* GOAL A *
Recast every row that follows the passage on parking meter revenue as a JSON list of strings, one string per line, leaving out blank lines.

* DOCUMENT SEGMENT *
Start

Now that the missing values are removed, we want to look at the actual revenue, because let’s face it 💰 talks.
week_rev <- group_by(dat, week) %>% summarise(revenue = sum(total)) %>% slice(c(-1, -n())) # drop first & last week ggplot(week_rev, aes(week, revenue)) + geom_col()
Remember how local business owners were worried about the meters reducing traffic to their establishments? While we don’t have the business records (that’d be cool), we do not see a decreasing pattern in revenue from the metered spots. It looks like people continued using the spaces (and likely the Downtown mall businesses) despite the new cost.
Next let’s look at what a typical meter fee was. The
total column has this data in it.
mean(dat$total) # average fee
hist(dat$total) # distribution of fees
sum(dat$total) # total revenue
The average meter bill was $1.85, just north of the hourly rate $1.80 and people rarely paid over $4, or stayed over two hours. Most of the acitivities found on the Downtown mall, from concerts to restraunts, are going to cost a little more than $2, so this small fee probably wasn’t a deal breaker for people looking to park conveniently.

End

* GOAL B *
Continue the parking meter revenue analysis above from the point where it stops.

* PROVIDED INFORMATION *
Start

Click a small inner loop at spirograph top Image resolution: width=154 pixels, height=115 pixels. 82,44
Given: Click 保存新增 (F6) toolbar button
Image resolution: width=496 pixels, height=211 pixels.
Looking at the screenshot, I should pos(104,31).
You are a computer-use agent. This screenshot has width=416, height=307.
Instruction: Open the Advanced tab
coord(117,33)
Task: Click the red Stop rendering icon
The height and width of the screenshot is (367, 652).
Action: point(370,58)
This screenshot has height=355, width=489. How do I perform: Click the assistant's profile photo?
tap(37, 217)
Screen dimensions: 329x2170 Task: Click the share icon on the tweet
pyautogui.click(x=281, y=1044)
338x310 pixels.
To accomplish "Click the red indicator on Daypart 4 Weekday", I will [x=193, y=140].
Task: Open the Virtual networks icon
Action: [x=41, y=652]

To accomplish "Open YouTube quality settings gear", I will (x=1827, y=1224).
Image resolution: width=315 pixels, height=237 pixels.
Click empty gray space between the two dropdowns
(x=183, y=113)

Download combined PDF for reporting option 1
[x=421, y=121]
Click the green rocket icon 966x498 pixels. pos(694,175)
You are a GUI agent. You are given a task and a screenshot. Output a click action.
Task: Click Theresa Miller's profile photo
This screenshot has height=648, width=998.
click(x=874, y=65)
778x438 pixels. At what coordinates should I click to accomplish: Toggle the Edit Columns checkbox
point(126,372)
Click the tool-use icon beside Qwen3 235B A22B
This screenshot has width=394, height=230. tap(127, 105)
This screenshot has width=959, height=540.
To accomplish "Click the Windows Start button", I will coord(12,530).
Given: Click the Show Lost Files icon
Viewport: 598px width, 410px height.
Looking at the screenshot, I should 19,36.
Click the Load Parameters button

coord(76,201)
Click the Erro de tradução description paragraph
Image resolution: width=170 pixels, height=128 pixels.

End

* TASK OUTPUT A *
[
  "Click a small inner loop at spirograph top Image resolution: width=154 pixels, height=115 pixels. 82,44",
  "Given: Click 保存新增 (F6) toolbar button",
  "Image resolution: width=496 pixels, height=211 pixels.",
  "Looking at the screenshot, I should pos(104,31).",
  "You are a computer-use agent. This screenshot has width=416, height=307.",
  "Instruction: Open the Advanced tab",
  "coord(117,33)",
  "Task: Click the red Stop rendering icon",
  "The height and width of the screenshot is (367, 652).",
  "Action: point(370,58)",
  "This screenshot has height=355, width=489. How do I perform: Click the assistant's profile photo?",
  "tap(37, 217)",
  "Screen dimensions: 329x2170 Task: Click the share icon on the tweet",
  "pyautogui.click(x=281, y=1044)",
  "338x310 pixels.",
  "To accomplish \"Click the red indicator on Daypart 4 Weekday\", I will [x=193, y=140].",
  "Task: Open the Virtual networks icon",
  "Action: [x=41, y=652]",
  "To accomplish \"Open YouTube quality settings gear\", I will (x=1827, y=1224).",
  "Image resolution: width=315 pixels, height=237 pixels.",
  "Click empty gray space between the two dropdowns",
  "(x=183, y=113)",
  "Download combined PDF for reporting option 1",
  "[x=421, y=121]",
  "Click the green rocket icon 966x498 pixels. pos(694,175)",
  "You are a GUI agent. You are given a task and a screenshot. Output a click action.",
  "Task: Click Theresa Miller's profile photo",
  "This screenshot has height=648, width=998.",
  "click(x=874, y=65)",
  "778x438 pixels. At what coordinates should I click to accomplish: Toggle the Edit Columns checkbox",
  "point(126,372)",
  "Click the tool-use icon beside Qwen3 235B A22B",
  "This screenshot has width=394, height=230. tap(127, 105)",
  "This screenshot has width=959, height=540.",
  "To accomplish \"Click the Windows Start button\", I will coord(12,530).",
  "Given: Click the Show Lost Files icon",
  "Viewport: 598px width, 410px height.",
  "Looking at the screenshot, I should 19,36.",
  "Click the Load Parameters button",
  "coord(76,201)",
  "Click the Erro de tradução description paragraph",
  "Image resolution: width=170 pixels, height=128 pixels."
]

* TASK OUTPUT B *
The meters collected more than $50,000 dollars over the <11 weeks they were in operation, meaning they paid themselves in just over two months. So it seems like the meters were encouraging shorter parking times and making a bunch of 💸!
If our haunches are correct and people are coming to the Downtown mall for food or fun, we would expect meter traffic to increase at lunch, dinner, and on the weekends. Lets look at which weekdays are busiest with
lubridate::wday() to see if the weekends are actually busier. Parking remained free on Sundays so those days have been dropped here.
dat$day <- wday(dat$date, T) # no one usese meters on Sundays. dat %<>% filter(day != "Sun") ggplot(dat, aes(day)) + geom_bar()
That was just the counts, but sure enough the weekend sees more meter usage and hardly anyone uses the meters on Sunday. Let’s double check and look at revenue.
rev_by_day <- group_by(dat, day) %>% summarise(revenue = sum(total)) ggplot(rev_by_day, aes(day, revenue)) + geom_col()
Here we see an even stronger signal of increased weekend usage. Saturday is the largest earner, followed by Friday, then Thursday. Looks like when people are going to the mall for recreation they don’t mind using the metered spots.
To look for time of day patterns in meter usage, let’s use
lubridate::hour() to extract the hour from our
POSIXct times. The meters are only required payments between 8a and 8p, parking was free outside of that window.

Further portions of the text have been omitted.